I don't know what is wrong with me, but I have been in a funk lately. I have been trying to 'go' a bit more with Payton. For instance, last week I decided I would take the kids to walmart with me. Bob had some much needed yard work to get done and I thought it would give him the opportunity to get it done without little hands trying to help. I still can't figure out why I can not take my child to walmart. I was humiliated - and still when I think about it I get really sick to my stomach. Note to self: Avoid the vaccuum cleaner aisle when with Payton at walmart. We were in the vaccuum aisle for over 20 minutes and when it was time to go - woah. I had a cart full of stuff and she screamed at the top of her lungs for a good ten minutes while I endured the awful glances of the other shoppers. Everytime I placed an item on the table to be checked out she would scream "NO! That's mine!" I still can't believe how ridiculous it was. That's when I feel I need a sign for she and I both to wear on our backs. Just be patient, she's special. Sadly, she and I both walked to the car in tears. (Koen didn't though - yeah!)
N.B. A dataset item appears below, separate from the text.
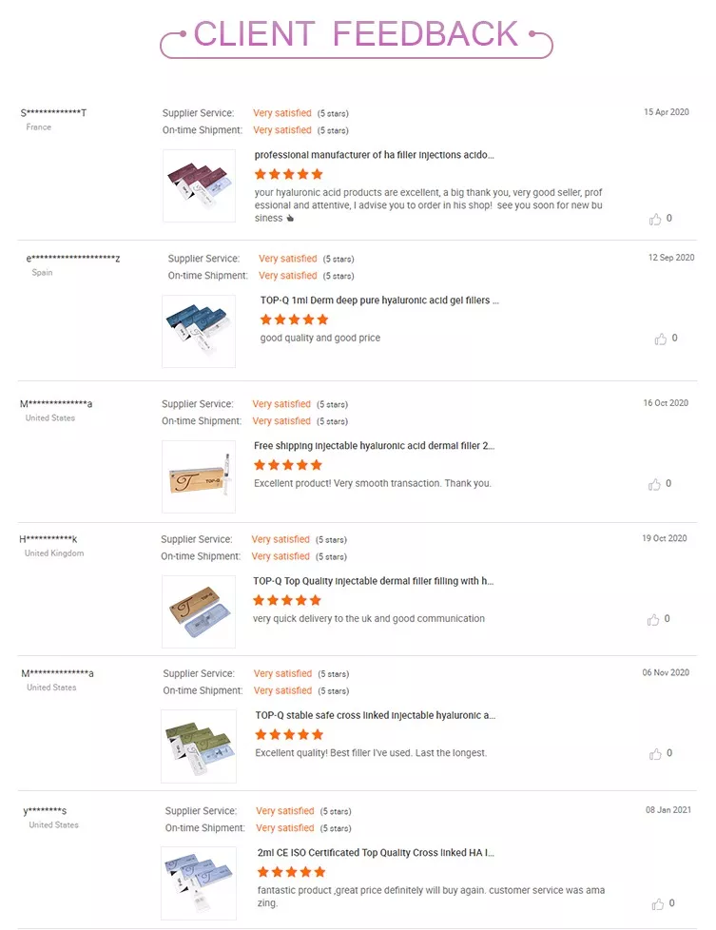
Task: Like the 06 Nov 2020 review
Action: pyautogui.click(x=655, y=753)
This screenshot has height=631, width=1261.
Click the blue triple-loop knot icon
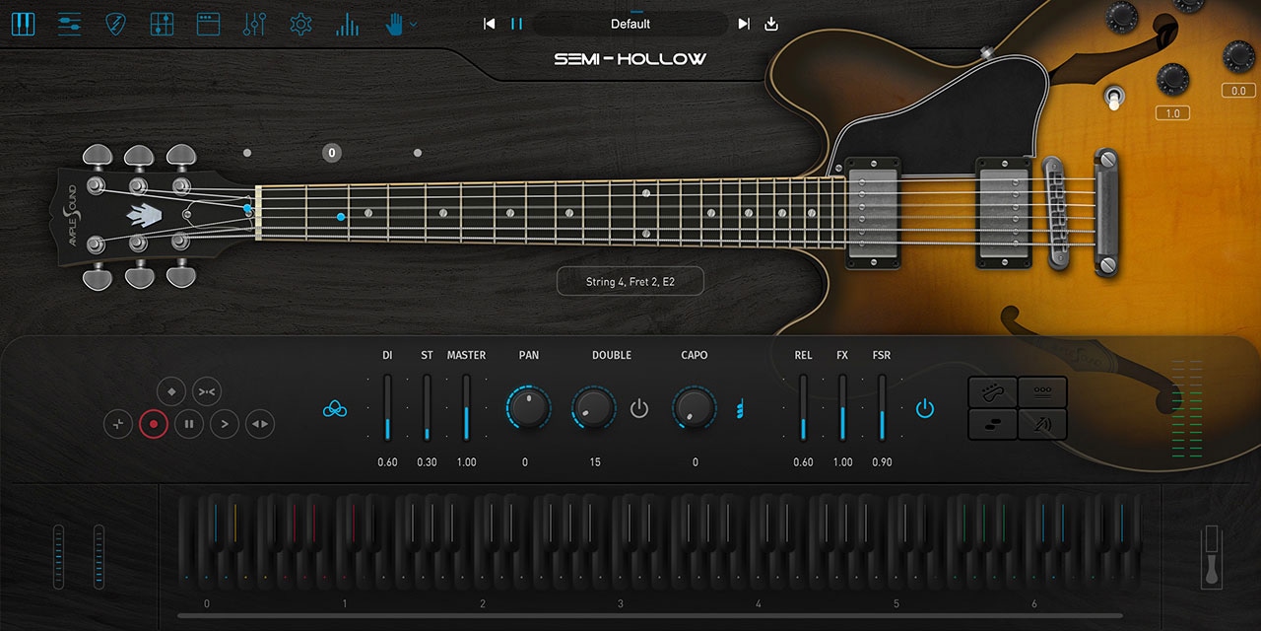click(335, 408)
This past weekend we went to see Dora Live! Payton loved it - she watched it the entire time with her fingers in her ears (it was noisy!) but she LOVED every second of it. Intermission was tough on her - she cried/screamed thru the whole thing because she thought Dora had left for good. After that, I was concerned about the end of the show, but she did okay with the fact that Dora was off the stage and gone. Leaving the theater was a whole other story. Now that Payton's five and a half years old, it's tough dragging her out of places. She is one strong little girl and even at the zoo it's embarassing to try and carry (or drag) a thirty pound, long legged little girl out.
I feel numb and quite emotional at times. I love Payton so much and she literally brings such happiness and joy to our family but I am so ready for her to show some type of change in the area of meltdown and temper tantrums. I wish so badly she could handle change. Someone with older kiddos chime in here.....is she ever going to realize this behavior is completely inappropriate? Or does she already understand it but just can not control the behavior. She has us stumped....and again, flabbergasted because it is so obvious Koen 'gets it' when he is in trouble. I really want to be able to take her places and not be scared of how she's going to react.